High-Degree Preserving Graph Pruning

Updated 16 January 2026

High-degree preserving graph pruning is a method that retains critical hubs by explicitly preserving node degree distributions, unlike naïve thresholding.
Techniques such as the Marginal Likelihood Filter (MLF) and Global Likelihood Filter (GLF) assess edge significance to maintain overall network structure.
Adaptive pruning in privacy-preserving FHE GNNs reduces computational overhead while ensuring that vital network features and accuracy remain intact.

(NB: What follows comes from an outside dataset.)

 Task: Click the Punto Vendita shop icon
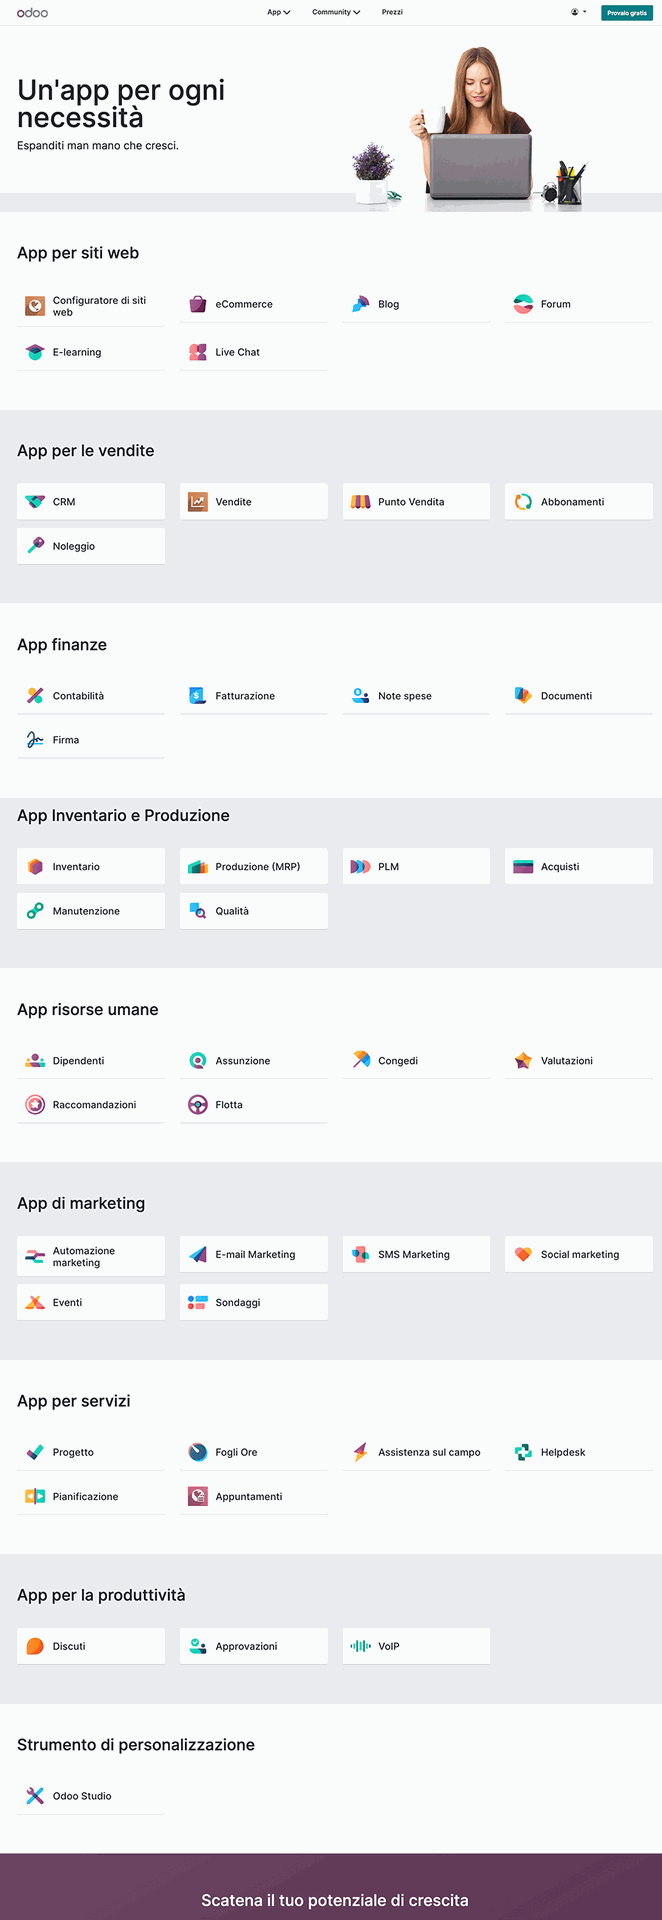(x=360, y=502)
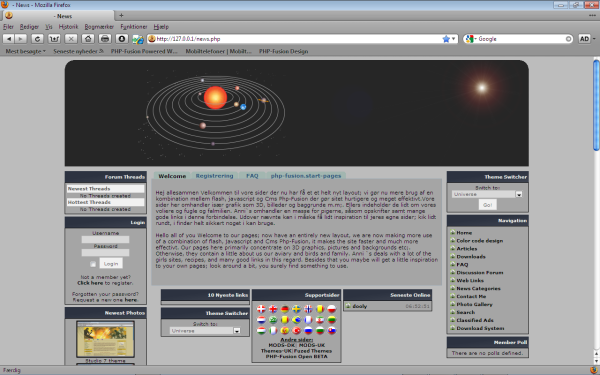Click the Home toolbar icon

(88, 39)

High-degree preserving graph pruning consists of a set of principled methodologies for reducing complex or noisy graphs to more informative subgraphs while explicitly preserving the degree (weighted or unweighted) distributions of the underlying nodes. This approach contrasts with naïve thresholding, which tends to fragment the graph and disproportionately penalize nodes with low degree, and is applicable to both empirical integer-weighted networks and privacy-preserving GNNs operating in encrypted domains. The central principle is the retention and prioritization of nodes and edges according to significance scores or degree statistics, ensuring that structural hubs maintain their connectivity and that large-scale network features remain intact. Prominent realizations include the Marginal Likelihood Filter (MLF) and Global Likelihood Filter (GLF) for empirical networks, as well as encrypted degree-based pruning in privacy-preserving graph inference (Dianati, 2015, &&&1&&&).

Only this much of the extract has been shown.